- _Problems and tasks_
A) List each distinct date or clock time mentioned in the outage update.
B) Write the next part of the outage update, starting after its last sentence.
+++ Selected text +++
Folks, I hope everyone are having some quality time with their families and loved ones, I wanted to give you a quick update on the events of the 24th.
As you know, on the 14th we encountered a hardware malfunction from one of our Data Center vendors. The vendor remedied the situation in a matter of hours and we were back in full swing. We thought the issue was resolved for good. On the 24th at approximately 1pm PST our engineers identified the same problem with the same vendor starting to resurface again. Over the course of the next three hours the Vendor’s engineers were coming up with ideas and hypothesis on how to resolve the issue, however no one really gave us a solid answer as to WHY this issue reappeared. The issue was identified as a hardware problem, but it was not clear where exactly the failure is happening.
+++ Record excerpts +++
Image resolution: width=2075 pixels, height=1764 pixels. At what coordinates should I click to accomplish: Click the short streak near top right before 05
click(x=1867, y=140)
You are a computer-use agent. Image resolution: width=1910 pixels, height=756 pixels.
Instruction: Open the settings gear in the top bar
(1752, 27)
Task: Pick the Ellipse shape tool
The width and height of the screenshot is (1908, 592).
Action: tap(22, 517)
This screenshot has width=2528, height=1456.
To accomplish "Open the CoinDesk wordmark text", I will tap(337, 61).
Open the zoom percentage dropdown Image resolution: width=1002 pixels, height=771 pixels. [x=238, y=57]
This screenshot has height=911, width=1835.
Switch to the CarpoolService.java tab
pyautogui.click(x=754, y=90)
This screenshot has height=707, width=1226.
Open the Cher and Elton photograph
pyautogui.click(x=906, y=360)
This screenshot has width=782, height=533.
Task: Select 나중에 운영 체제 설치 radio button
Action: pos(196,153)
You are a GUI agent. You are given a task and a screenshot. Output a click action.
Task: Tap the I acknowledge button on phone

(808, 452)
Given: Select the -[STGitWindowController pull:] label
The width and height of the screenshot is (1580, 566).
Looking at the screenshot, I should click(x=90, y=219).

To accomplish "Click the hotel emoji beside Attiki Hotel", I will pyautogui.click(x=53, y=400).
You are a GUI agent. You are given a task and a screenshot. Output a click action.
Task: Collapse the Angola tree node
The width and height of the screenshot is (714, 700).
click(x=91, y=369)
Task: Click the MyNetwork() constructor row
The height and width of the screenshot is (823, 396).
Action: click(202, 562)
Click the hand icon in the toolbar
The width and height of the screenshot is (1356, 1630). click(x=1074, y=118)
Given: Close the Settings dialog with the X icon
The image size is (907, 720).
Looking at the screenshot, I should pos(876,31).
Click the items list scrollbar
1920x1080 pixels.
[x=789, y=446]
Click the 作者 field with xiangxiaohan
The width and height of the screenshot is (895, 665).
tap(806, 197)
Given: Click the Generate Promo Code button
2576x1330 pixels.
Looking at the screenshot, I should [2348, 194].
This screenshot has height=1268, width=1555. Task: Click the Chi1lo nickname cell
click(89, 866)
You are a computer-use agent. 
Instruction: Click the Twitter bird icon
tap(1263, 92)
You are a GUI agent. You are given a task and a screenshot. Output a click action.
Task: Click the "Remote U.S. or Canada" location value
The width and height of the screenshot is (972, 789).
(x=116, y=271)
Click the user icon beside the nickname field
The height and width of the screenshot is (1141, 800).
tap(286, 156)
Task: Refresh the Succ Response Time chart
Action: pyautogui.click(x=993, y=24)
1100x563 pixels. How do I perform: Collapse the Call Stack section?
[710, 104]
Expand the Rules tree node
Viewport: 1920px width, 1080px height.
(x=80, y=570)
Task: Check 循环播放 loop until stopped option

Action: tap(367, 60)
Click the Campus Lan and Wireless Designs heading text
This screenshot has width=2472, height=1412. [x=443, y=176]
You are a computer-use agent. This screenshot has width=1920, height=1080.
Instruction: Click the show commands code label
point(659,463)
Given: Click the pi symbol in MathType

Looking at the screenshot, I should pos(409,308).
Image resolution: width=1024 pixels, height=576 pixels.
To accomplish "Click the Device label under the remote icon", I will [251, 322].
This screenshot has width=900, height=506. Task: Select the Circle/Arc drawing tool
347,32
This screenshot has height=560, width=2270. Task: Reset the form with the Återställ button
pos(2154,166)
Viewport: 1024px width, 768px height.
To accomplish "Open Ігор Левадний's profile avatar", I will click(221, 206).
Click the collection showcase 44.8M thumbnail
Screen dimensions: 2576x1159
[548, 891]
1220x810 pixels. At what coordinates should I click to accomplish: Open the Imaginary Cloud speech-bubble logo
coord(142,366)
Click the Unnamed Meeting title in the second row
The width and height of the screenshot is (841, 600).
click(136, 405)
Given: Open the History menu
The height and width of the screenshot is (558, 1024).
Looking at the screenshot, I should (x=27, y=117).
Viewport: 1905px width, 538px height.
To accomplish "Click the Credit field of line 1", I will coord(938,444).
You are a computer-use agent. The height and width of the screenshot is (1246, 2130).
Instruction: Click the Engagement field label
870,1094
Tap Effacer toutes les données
+++
- _The responses_
A)
- the 24th
- the 14th
- approximately 1pm PST

B)
In order to put this uncertainty behind us, we have decided to migrate our entire server array into a new region, which in essence means that we will be running the entire LivePOS system on a new set of hardware, leaving the “bad” hardware behind. Once the last store was confirmed closed, LivePOS engineers started to migrate the array as planned, that was at approximately 9PM PST. The team worked throughout the night and at approximately 2pm the following day the migration was 97% complete and LivePOS.com, Dashboard and POS transactions were all back online. The rest of the 3% was done that following night, brining the service to 100%.
With the offline feature working as designed, most of you were ringing up customers and collecting payments without delays, however some of you had to close and go home before all of your transactions synced. When the stores re-opened Saturday morning the sales automatically synced and posted on the correct date of the 24th, showing you a blue logo.
With monster companies like Facebook and Netflix (who also uses AWS) going down a few times every year, no cloud solution can be fully immune to this problem, it is a simple fact of life, and while rare, we at LivePOS want to make sure that we are better prepared if this ever happens again.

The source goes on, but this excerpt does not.